Although floodwater mosquitoes are aggressive biters, West Nile virus is transmitted primarily by the culex mosquito which prefers drier and hotter climates. This year the culex mosquito population is down due to the wet weather.

The current risk level for West Nile virus for Winnebago County is 1, or "low." Although weather conditions are favorable for the emergence of the culex species of mosquito, no mosquitoes infected with West Nile virus have been detected in Winnebago County this year, according to the Winnebago County Health Department at http://www.wchd.org.

Rock County Public Health Environmental Health Director Rich Wietersen said there are more floodwater mosquitoes in Rock County this year due to heavy rains, along with less culex mosquitoes which may carry West Nile virus.

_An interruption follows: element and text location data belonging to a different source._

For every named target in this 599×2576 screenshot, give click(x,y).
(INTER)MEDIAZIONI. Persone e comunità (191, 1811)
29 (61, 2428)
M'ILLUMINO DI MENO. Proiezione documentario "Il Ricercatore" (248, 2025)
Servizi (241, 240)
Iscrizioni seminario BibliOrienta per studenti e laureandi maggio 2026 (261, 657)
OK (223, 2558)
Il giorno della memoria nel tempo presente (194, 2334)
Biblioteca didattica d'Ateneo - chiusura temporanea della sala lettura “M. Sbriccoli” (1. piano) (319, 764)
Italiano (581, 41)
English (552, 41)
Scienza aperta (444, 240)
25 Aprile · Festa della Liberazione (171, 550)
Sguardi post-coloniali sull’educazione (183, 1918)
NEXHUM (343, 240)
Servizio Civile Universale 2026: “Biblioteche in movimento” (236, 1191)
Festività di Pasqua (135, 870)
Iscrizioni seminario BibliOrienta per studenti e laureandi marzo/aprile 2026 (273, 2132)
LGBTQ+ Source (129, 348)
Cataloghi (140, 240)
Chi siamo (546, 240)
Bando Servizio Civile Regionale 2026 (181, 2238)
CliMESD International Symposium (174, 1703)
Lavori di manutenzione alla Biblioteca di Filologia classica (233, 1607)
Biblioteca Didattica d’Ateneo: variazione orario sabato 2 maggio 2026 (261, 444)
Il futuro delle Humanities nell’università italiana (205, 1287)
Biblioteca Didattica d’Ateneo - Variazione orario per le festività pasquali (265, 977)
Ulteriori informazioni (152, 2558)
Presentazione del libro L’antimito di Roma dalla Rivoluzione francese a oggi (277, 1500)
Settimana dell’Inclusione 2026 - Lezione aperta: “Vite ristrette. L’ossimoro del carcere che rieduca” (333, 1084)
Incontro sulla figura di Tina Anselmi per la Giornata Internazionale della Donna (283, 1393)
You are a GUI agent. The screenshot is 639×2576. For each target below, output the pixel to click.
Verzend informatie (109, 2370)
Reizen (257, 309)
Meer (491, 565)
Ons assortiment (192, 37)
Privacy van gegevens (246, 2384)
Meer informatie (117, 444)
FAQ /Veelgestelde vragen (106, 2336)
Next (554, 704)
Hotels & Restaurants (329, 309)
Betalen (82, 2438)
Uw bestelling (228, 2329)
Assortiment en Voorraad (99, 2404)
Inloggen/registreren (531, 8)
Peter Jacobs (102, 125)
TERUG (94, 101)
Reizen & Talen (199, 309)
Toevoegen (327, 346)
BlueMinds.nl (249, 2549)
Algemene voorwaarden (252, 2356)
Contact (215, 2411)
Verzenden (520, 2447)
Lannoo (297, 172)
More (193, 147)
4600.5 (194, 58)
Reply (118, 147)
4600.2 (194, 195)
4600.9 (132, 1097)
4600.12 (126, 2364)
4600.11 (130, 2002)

"West Nile virus is down this year because of less culex mosquitoes. Last week was the first case detection of West Nile virus in Milwaukee County," Wietersen said.

Wietersen suspects more culex mosquitoes will be on the way if there is warmer and drier weather.

The Rock County Health Department tracks West Nile virus through the reporting of dead birds, specifically crows and blue jays. If anyone finds those birds and they are in good condition they can call the hotline 800-433-1610 for the bird to be tested.

Wietersen said surveillance is important.

"For the past several years we've had positive cases of West Nile virus in the avian community in Rock County. Last year Rock County had one human case of West Nile virus that was confirmed," he said.

Wietersen encourages people to use insect repellents and avoid being outside during dusk and dawn. One of the best ways to ward of culex mosquitoes is to remove any stagnant water from one's property.